With the 299th Infantry Division, Iakov was sent to the Kursk Salient, where the most bloody operation of World War II was beginning. He became the commander of a platoon of his regiment. Later Iakov Khusid recollected that, although he was the commander, he was the youngest soldier in his platoon.
During the war, Khusid was not awarded any orders, but did receive two medals "For Courage." The first of them, awarded on August 3, 1943, was for capturing an enemy informer, who proved to be very "talkative" and provided important information. Two weeks later, Khusid was seriously wounded in both legs and one arm by a mortar shell. He was found by his comrades only two days after being wounded. For his part in the Kharkov offensive Khusid was awarded his second medal. After a long stay in a military hospital and a series of operations, he was dismissed from the army.

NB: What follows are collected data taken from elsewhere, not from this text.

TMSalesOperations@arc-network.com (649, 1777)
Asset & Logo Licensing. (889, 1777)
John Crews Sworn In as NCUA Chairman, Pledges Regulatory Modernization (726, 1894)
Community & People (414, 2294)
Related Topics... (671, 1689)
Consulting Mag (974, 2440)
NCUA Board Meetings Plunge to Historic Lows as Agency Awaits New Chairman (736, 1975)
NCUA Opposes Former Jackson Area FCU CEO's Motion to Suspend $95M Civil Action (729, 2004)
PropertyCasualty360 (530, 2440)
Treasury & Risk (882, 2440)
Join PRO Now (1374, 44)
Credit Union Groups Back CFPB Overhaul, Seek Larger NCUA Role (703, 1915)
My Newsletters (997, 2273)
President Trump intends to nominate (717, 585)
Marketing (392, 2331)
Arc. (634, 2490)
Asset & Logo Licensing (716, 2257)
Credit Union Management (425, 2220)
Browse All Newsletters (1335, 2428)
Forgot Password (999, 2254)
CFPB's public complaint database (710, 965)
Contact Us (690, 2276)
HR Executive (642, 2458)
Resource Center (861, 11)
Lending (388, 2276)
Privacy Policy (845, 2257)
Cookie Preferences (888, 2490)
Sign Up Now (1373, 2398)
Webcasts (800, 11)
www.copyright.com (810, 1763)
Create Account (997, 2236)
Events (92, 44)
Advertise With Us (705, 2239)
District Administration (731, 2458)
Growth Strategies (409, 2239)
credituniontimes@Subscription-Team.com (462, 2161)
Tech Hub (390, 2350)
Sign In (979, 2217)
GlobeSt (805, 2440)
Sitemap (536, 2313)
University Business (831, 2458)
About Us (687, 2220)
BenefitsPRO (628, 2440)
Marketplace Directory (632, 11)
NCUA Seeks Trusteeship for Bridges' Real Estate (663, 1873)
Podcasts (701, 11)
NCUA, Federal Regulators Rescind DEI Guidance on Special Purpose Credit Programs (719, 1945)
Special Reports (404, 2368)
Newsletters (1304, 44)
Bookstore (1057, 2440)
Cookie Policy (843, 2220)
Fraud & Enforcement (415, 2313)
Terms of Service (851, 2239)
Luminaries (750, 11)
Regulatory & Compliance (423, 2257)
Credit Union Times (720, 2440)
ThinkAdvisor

After the war, Iakov Khusid worked at a state truck enterprise for inter-city transportation in Odessa. He started there as a technician, but finished there as the director.
In the 1990s, Iakov Khusid moved to the United States, where he settled in Baltimore. He became the chairman of the Baltimore Association of World World War II Veterans from the Former USSR. Khusid died in 2011.
The former Red Army lieutenant Iakov Khusid recounted a meeting he had with Colonel (later General) Viktor Khusid on the front lines in 1943
"When I arrived at the 299th Division, I was suddenly summoned to the colonel, deputy division commander [Viktor] Khusid. He was interested in my name – 'Perhaps we are related?' No, we were not: he was from Kiev, and I was from Odessa. We talked heart-to-heart. The colonel expressed the wish that I fight with honor and return home with victory. In liberated Belgorod we met again, and the colonel congratulated me on my first and, as he said, 'I hope not the last' award. We did not meet again."
After this meeting, Iakov Khusid was seriously injured and then demobilized.